A volte, dopo l’operazione gli oncologi consigliano anche la radioterapia di precisione, soprattutto ora che è possibile individuare le persone più sensibili a questo trattamento grazie ai test genetici.

Tra le terapie adiuvanti troviamo la terapia ormonale per la prostata che mira a ridurre il testosterone per diminuire la possibilità che la malattia si ripresenti o, quando il cancro prostatico è in fase avanzata, per rallentare la sua crescita. Le cure ormonali per il tumore alla prostata possono avvenire sia prima o dopo la chirurgia o la radioterapia.

Anche sul fronte diagnostico ci sono importanti novità che influiscono sulle cura e sulla scelta di terapie personalizzate per ogni paziente.  Tra le tecnologie più innovative troviamo la radiomica, che converte le immagini mediche del tumore in dati numerici. Questi a loro volta, con l’aiuto dell’intelligenza artificiale si possono analizzare per evidenziare nuovi marcatori e ottenere informazioni dettagliate utili per la diagnosi e per la prognosi del tumore.

Tra le nuove terapie farmacologiche, è significativa l’approvazione da parte dell’AIFA di darolutamide, un inibitore del recettore degli androgeni. La combinazione di darolutamide alla terapia ormonale e alla chemioterapia prolunga la sopravvivenza, ritarda la progressione di malattia e salvaguarda la qualità di vita di chi ha la neoplasia in fase metastatica. Permette infatti di migliorare la quotidianità a chi ha un tumore della prostata metastatico e che, altrimenti, può provare dolori ossei così forti da non riuscire a dormire o a camminare.

(Elementi del dataset)
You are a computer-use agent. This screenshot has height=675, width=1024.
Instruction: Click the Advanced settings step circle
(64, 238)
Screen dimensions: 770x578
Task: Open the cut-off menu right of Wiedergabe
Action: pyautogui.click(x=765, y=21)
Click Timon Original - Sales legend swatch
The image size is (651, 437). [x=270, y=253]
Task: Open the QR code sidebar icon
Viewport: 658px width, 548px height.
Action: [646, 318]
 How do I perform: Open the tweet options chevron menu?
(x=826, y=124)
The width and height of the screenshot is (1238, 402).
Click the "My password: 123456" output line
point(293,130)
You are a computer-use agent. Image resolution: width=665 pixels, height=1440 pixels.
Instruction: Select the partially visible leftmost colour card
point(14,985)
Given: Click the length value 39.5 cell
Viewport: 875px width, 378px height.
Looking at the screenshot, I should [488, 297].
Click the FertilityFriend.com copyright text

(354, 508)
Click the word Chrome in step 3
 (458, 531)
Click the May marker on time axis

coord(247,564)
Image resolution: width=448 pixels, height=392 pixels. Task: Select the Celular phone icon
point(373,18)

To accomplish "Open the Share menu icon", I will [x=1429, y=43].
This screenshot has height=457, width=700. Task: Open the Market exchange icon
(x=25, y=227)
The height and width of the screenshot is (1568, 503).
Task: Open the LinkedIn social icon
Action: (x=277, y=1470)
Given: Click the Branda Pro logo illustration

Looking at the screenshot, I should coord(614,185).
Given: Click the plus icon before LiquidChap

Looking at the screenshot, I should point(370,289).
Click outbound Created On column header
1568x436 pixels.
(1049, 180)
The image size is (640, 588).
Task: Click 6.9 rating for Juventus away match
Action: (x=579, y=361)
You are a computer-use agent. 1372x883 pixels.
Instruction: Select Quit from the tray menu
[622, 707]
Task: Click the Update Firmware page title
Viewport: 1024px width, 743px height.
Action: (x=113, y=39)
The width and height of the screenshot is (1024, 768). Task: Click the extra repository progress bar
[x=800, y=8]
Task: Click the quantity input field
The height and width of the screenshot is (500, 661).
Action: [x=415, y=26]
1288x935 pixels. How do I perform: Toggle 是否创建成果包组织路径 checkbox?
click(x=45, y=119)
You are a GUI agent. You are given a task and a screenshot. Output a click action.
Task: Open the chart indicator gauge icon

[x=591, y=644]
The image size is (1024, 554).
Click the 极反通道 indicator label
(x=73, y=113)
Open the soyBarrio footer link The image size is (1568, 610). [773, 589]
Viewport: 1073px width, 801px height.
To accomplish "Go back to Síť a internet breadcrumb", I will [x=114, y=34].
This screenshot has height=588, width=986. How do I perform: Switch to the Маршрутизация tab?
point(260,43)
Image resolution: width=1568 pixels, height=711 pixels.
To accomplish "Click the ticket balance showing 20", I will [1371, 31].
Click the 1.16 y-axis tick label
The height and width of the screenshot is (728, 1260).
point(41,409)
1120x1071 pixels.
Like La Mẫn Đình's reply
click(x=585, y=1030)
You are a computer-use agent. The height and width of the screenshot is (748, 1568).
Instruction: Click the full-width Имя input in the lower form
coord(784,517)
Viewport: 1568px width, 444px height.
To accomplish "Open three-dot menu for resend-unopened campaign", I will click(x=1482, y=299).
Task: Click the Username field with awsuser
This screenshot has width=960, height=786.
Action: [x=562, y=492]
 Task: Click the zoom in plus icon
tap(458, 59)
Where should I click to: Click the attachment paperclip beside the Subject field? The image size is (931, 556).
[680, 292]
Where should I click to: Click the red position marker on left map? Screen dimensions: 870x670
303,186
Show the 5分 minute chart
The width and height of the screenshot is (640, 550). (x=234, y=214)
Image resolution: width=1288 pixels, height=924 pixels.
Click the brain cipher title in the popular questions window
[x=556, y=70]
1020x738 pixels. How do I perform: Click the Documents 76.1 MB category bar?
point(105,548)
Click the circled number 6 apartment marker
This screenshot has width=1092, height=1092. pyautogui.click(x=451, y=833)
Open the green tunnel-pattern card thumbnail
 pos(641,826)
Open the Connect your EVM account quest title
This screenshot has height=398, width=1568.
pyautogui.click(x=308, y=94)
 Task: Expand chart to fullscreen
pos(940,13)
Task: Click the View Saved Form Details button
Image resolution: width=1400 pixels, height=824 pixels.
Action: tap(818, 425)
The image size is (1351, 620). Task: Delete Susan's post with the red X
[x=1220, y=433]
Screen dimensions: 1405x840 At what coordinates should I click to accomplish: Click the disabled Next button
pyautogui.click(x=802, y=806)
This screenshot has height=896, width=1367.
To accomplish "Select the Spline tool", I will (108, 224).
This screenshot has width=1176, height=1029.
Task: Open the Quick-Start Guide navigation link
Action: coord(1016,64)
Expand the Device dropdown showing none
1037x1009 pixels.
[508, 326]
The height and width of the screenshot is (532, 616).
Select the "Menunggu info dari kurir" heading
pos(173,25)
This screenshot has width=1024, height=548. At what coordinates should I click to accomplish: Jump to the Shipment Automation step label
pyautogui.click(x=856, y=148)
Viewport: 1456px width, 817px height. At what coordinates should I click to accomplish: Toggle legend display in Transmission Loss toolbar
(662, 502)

Compiti da svolgere:
1 – Nel testo sul tumore alla prostata, in cosa trasforma la radiomica le immagini mediche del tumore?
2 – Di' se ognuna di queste frasi è d'accordo con il testo sul tumore alla prostata. Rispondi sì o no e cita le parole del testo che decidono.
(a) La terapia ormonale per la prostata serve a ridurre il testosterone.
(b) Le cure ormonali per il tumore alla prostata si fanno solo dopo la chirurgia.
(c) Darolutamide è un inibitore del recettore degli androgeni.
3 – Scrivi il seguito del testo sul tumore alla prostata, partendo subito dopo l'ultima frase.
I record sono materiale a parte, separato dal testo.

Risposte:
1 – In dati numerici.

2 –
(a) Sì: "mira a ridurre il testosterone".
(b) No: "possono avvenire sia prima o dopo la chirurgia o la radioterapia".
(c) Sì: "darolutamide, un inibitore del recettore degli androgeni".

3 –
I centri di eccellenza per il tumore alla prostata

Per chi ha ricevuto una diagnosi di tumore alla prostata identificare il miglior centro in Italia per le cure è l’obiettivo principale. Un’ottima regola da adottare per decidere dove operarsi per tumore alla prostata è privilegiare le strutture in cui si adotta un approccio multidisciplinare, con specialisti differenti che lavorano insieme e che sono sempre aggiornati su percorsi e trattamenti.

Considera che in Italia ci sono davvero i migliori ospedali oncologici del mondo, come conferma la classifica “World’s Best Specialized Hospitals 2025”, stilata dal magazine internazionale Newsweek basata un’indagine coinvolge professionisti sanitari di tutto il mondo, considera le certificazioni internazionali e i risultati dei Patient Reported Outcome Measures (PROMs) che valutano la percezione dei pazienti sulla propria salute e qualità di vita. Quest’anno nella classifica delle migliori 300 centri di oncologia, ci sono ben 21 strutture italiane di cui 6 ospedali oncologici a Milano, area metropolitana.

Se ancora non ti basta e vuoi un’indicazione più precisa per scegliere il miglior centro in Italia per la cura del tumore alla prostata, incrocia i dati con le strutture che hanno il Bollino azzurro, la certificazione ideata dalla Fondazione Onda ETS per supportare i pazienti nella scelta consapevole della struttura adatta alla proprie esigenze.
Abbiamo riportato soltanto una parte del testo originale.